Task to complete —
Starting with the line that contains "At what coordinates should I click to accomplish: Click" and going on through the line that contains "click(1279, 21)", put those lines from the rows below into a Markdown table with two columns, Row and Text. Number each line under Row, put the line itself under Text, and leave out blank lines.

Given information —

++++++++++

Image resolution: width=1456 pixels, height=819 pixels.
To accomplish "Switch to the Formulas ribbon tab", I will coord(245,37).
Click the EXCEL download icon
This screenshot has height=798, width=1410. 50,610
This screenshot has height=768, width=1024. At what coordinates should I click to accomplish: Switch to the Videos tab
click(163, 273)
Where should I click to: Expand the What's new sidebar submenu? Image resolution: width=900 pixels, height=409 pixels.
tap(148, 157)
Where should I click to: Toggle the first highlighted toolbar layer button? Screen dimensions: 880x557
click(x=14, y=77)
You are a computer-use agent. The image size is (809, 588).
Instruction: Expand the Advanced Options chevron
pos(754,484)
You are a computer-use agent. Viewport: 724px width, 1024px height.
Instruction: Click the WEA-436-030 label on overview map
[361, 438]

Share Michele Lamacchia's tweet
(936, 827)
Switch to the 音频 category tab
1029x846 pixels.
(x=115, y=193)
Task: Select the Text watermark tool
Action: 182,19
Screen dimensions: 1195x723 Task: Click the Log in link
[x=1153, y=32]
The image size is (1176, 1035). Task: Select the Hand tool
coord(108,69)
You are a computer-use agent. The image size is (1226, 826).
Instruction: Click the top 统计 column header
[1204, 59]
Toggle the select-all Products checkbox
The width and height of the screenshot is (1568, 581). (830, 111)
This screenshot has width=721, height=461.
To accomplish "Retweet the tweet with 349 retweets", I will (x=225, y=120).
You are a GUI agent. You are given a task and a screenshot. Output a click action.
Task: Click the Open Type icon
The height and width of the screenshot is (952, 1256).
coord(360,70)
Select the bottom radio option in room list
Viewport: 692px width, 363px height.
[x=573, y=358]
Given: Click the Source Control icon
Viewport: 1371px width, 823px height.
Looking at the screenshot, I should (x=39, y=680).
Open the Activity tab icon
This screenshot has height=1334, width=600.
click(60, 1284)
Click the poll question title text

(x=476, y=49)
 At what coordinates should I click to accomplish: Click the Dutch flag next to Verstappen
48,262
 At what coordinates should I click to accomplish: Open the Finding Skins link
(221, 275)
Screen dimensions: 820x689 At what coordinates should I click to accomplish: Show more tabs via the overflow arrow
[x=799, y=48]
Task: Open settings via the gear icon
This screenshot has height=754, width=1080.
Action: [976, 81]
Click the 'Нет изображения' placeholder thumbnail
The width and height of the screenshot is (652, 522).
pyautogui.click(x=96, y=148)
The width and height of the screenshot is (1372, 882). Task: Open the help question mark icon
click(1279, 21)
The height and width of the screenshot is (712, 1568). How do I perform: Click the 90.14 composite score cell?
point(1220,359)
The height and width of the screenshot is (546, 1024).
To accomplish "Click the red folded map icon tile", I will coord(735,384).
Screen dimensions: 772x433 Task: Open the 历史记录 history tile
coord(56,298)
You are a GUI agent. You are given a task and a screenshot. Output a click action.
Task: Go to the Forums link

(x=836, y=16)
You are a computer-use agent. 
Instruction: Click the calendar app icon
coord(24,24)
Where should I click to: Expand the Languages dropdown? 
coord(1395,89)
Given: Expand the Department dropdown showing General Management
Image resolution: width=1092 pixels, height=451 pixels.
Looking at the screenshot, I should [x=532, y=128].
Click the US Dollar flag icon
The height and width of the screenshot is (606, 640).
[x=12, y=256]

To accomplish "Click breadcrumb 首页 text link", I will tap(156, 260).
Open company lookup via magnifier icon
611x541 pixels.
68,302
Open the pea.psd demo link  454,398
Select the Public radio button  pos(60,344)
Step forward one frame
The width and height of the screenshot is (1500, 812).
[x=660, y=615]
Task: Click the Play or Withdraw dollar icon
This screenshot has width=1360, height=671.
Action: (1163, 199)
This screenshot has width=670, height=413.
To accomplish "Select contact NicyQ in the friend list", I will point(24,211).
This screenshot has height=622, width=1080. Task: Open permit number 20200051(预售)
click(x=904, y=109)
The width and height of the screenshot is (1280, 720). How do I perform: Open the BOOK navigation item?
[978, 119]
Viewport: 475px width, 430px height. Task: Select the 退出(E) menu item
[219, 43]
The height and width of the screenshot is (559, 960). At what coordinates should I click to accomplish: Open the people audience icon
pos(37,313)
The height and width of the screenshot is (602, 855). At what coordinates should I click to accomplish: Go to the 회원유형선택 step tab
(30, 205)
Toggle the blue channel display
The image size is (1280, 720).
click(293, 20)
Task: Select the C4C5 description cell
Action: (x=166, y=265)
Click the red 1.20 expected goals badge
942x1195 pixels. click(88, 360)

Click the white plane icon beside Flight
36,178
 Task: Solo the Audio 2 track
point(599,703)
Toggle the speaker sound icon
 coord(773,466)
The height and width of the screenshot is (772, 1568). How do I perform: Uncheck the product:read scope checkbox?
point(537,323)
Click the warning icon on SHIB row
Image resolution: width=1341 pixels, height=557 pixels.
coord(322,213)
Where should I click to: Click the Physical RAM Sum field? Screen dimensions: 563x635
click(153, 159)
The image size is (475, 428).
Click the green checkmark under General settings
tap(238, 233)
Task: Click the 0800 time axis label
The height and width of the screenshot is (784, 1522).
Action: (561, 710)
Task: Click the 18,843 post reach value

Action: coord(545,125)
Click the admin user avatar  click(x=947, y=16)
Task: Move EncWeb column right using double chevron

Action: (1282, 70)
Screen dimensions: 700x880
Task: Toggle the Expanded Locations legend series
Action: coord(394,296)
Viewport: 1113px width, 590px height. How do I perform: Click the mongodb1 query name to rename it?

++++++++++

The result —
| Row | Text |
|---|---|
| 1 |  At what coordinates should I click to accomplish: Click the Dutch flag next to Verstappen |
| 2 | 48,262 |
| 3 |  At what coordinates should I click to accomplish: Open the Finding Skins link |
| 4 | (221, 275) |
| 5 | Screen dimensions: 820x689 At what coordinates should I click to accomplish: Show more tabs via the overflow arrow |
| 6 | [x=799, y=48] |
| 7 | Task: Open settings via the gear icon |
| 8 | This screenshot has height=754, width=1080. |
| 9 | Action: [976, 81] |
| 10 | Click the 'Нет изображения' placeholder thumbnail |
| 11 | The width and height of the screenshot is (652, 522). |
| 12 | pyautogui.click(x=96, y=148) |
| 13 | The width and height of the screenshot is (1372, 882). Task: Open the help question mark icon |
| 14 | click(1279, 21) |